Once you have completed these forms, the tax return needs to be filed within the deadline. The 2018 tax year came to an end on April 5th. The deadline for filing 2018/19 self-employed tax returns is 31st January 2020. Please keep an eye on the IRS website, as these dates may be subject to change. If you find yourself short on time, you may file for a six-month extension with a written application, or online through the IRS’s electronic filing program, filling out form 4868.
Review: lodging an appeal
One you have submitted your tax return, there is nothing to do but wait. Forms submitted electronically are generally processed within 21 days, and mailed returns can take from 6-8 weeks to be processed.

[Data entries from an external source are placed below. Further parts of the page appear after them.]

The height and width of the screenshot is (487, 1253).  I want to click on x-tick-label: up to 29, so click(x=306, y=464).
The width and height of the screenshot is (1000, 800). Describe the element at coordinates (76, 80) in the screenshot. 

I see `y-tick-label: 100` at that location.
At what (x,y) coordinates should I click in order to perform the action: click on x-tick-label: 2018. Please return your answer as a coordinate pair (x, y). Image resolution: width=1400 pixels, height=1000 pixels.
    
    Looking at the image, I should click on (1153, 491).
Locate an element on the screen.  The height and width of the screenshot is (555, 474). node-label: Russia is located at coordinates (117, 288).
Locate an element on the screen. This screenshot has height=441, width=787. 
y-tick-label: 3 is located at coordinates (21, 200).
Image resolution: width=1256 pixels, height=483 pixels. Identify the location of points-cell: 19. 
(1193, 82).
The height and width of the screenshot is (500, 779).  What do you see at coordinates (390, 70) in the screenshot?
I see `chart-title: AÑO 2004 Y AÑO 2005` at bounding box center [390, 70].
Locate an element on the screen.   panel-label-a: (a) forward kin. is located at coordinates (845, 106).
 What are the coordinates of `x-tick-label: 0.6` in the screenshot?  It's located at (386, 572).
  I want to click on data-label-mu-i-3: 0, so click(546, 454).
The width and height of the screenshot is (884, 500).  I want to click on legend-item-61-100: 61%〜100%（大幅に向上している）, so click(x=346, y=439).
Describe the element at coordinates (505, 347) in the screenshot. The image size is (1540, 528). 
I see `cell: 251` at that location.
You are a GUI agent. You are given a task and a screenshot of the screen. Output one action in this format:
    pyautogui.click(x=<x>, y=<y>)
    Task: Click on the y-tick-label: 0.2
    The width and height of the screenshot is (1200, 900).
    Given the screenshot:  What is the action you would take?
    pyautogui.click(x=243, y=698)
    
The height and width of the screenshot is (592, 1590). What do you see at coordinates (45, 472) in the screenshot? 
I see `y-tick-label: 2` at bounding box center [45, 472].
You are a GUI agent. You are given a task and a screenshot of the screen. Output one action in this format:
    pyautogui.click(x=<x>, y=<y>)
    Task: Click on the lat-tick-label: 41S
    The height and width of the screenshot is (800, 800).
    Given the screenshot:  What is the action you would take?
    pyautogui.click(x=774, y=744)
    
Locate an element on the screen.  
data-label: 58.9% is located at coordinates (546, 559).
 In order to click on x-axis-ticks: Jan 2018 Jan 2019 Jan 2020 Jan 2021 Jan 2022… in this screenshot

Once you receive your tax bill or refund from the IRS, it is good business practice to have each tax assessment checked by a professional. After all, even tax officials can make mistakes. Once you receive a determining from the IRS, you have 30 days to launch an appeal. This must be done in written form, and your appeal request should be posted to the IRS address on the letter, rather than directly to the Office of Appeals. Your protest should outline why you consider their determination incorrect, as well as referring to your appeals rights as an individual.
When do I need a tax consultant?
Should the self-employed file taxes themselves, or is it better to have a specialist do it for them? This depends on the situation, but if hiring a tax consultant is an affordable expense, it is worth considering. Hiring a professional has considerable advantages: they save themselves a substantial amount of work, and do not have to worry about having incorrectly submitted documents.
The decision mainly depends on two aspects: how profits are determined, and what size of business you run. Although a net profit calculation is simple, if you choose to go for a balance sheet, this can be much more complicated, and it would be advisable to consult a tax professional. When you reach the point where you have multiple employees, many business owners find the tax filing process to be too complex to undertake alone.
Conclusion: under no circumstance are you legally obliged to hire a tax consultant. However, if your business activities are extensive and you have a complex method of profit determination, a tax consultant is recommended. Regardless of whether you choose to avail of professional help, all self-employed people should have good knowledge of how their taxation works – if they constantly rely on external individuals to handle their tax issues, business decisions may be made from a point of ignorance, which could damage the company from a tax perspective. Having a basic understanding of taxation will help you run your business more consciously and will help you avoid financial disadvantages – with or without a tax consultant.